## YOUR INSTRUCTIONS
Print every record exactly, with nothing added or left out.

Stored items:
::::::::::
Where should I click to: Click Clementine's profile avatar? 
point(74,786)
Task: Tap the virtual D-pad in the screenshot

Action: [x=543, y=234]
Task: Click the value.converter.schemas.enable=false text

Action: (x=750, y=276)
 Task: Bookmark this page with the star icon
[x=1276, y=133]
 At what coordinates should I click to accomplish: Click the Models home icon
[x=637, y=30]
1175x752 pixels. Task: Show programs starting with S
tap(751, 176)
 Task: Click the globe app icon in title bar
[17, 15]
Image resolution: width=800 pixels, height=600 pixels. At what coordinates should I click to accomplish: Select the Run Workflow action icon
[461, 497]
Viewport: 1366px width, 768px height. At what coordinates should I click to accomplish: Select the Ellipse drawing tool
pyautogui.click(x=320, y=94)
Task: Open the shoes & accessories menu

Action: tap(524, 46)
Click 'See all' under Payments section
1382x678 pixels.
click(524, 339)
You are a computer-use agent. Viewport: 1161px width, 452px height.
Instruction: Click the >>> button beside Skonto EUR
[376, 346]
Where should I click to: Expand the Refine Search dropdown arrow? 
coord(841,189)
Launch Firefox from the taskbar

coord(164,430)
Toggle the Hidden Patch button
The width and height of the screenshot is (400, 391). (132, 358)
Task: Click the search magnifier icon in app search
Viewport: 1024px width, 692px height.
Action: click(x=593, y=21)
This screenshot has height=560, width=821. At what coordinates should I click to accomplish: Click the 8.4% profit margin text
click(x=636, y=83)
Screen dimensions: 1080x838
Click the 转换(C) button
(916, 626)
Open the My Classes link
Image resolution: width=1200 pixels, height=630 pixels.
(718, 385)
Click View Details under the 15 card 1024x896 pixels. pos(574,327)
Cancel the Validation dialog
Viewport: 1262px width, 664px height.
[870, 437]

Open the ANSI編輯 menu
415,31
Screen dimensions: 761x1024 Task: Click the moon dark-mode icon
::::::::::
## RESULT FOR THIS TASK
Where should I click to: Click Clementine's profile avatar? 
point(74,786)
Task: Tap the virtual D-pad in the screenshot

Action: [x=543, y=234]
Task: Click the value.converter.schemas.enable=false text

Action: (x=750, y=276)
 Task: Bookmark this page with the star icon
[x=1276, y=133]
 At what coordinates should I click to accomplish: Click the Models home icon
[x=637, y=30]
1175x752 pixels. Task: Show programs starting with S
tap(751, 176)
 Task: Click the globe app icon in title bar
[17, 15]
Image resolution: width=800 pixels, height=600 pixels. At what coordinates should I click to accomplish: Select the Run Workflow action icon
[461, 497]
Viewport: 1366px width, 768px height. At what coordinates should I click to accomplish: Select the Ellipse drawing tool
pyautogui.click(x=320, y=94)
Task: Open the shoes & accessories menu

Action: tap(524, 46)
Click 'See all' under Payments section
1382x678 pixels.
click(524, 339)
You are a computer-use agent. Viewport: 1161px width, 452px height.
Instruction: Click the >>> button beside Skonto EUR
[376, 346]
Where should I click to: Expand the Refine Search dropdown arrow? 
coord(841,189)
Launch Firefox from the taskbar

coord(164,430)
Toggle the Hidden Patch button
The width and height of the screenshot is (400, 391). (132, 358)
Task: Click the search magnifier icon in app search
Viewport: 1024px width, 692px height.
Action: click(x=593, y=21)
This screenshot has height=560, width=821. At what coordinates should I click to accomplish: Click the 8.4% profit margin text
click(x=636, y=83)
Screen dimensions: 1080x838
Click the 转换(C) button
(916, 626)
Open the My Classes link
Image resolution: width=1200 pixels, height=630 pixels.
(718, 385)
Click View Details under the 15 card 1024x896 pixels. pos(574,327)
Cancel the Validation dialog
Viewport: 1262px width, 664px height.
[870, 437]

Open the ANSI編輯 menu
415,31
Screen dimensions: 761x1024 Task: Click the moon dark-mode icon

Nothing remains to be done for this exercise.